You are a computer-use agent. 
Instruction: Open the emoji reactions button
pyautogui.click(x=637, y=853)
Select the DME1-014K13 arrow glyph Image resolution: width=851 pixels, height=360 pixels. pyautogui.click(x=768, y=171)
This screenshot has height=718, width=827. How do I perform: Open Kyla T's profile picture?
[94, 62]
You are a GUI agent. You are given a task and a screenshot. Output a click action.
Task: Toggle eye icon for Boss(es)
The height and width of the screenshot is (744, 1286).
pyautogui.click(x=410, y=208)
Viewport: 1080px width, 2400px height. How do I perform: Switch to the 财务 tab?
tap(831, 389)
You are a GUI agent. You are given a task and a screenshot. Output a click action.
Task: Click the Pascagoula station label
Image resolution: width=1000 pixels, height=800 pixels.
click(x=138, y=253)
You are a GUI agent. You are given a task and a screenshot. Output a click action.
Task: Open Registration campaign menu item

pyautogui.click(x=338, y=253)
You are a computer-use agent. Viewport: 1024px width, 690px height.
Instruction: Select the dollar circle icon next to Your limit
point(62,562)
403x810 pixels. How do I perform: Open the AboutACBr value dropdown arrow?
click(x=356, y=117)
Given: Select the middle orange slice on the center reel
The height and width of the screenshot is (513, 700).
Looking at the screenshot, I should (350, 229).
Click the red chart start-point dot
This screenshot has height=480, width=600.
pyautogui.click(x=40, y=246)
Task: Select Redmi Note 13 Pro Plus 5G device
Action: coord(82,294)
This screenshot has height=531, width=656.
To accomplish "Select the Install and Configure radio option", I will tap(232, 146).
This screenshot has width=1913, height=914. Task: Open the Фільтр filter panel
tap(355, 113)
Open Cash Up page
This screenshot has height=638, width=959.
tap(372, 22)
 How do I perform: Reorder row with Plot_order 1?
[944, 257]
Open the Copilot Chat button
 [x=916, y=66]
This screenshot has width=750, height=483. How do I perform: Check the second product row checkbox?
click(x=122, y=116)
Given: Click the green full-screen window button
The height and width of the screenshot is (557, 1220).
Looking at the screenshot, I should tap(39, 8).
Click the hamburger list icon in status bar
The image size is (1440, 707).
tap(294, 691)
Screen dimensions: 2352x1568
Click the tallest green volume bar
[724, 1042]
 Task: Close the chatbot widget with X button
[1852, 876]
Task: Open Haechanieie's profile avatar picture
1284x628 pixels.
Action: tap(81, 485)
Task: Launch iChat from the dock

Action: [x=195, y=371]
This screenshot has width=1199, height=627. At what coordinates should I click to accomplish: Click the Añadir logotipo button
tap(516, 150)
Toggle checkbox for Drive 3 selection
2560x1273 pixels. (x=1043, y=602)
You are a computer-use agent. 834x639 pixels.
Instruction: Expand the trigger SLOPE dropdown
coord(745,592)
——
About this task
Reproduce exactly the stretch of lines that starts at the one containing "How do I perform: Reorder" and ends with the final line of the data, including both ends and nothing more.

Written solution
 How do I perform: Reorder row with Plot_order 1?
[944, 257]
Open the Copilot Chat button
 [x=916, y=66]
This screenshot has width=750, height=483. How do I perform: Check the second product row checkbox?
click(x=122, y=116)
Given: Click the green full-screen window button
The height and width of the screenshot is (557, 1220).
Looking at the screenshot, I should tap(39, 8).
Click the hamburger list icon in status bar
The image size is (1440, 707).
tap(294, 691)
Screen dimensions: 2352x1568
Click the tallest green volume bar
[724, 1042]
 Task: Close the chatbot widget with X button
[1852, 876]
Task: Open Haechanieie's profile avatar picture
1284x628 pixels.
Action: tap(81, 485)
Task: Launch iChat from the dock

Action: [x=195, y=371]
This screenshot has width=1199, height=627. At what coordinates should I click to accomplish: Click the Añadir logotipo button
tap(516, 150)
Toggle checkbox for Drive 3 selection
2560x1273 pixels. (x=1043, y=602)
You are a computer-use agent. 834x639 pixels.
Instruction: Expand the trigger SLOPE dropdown
coord(745,592)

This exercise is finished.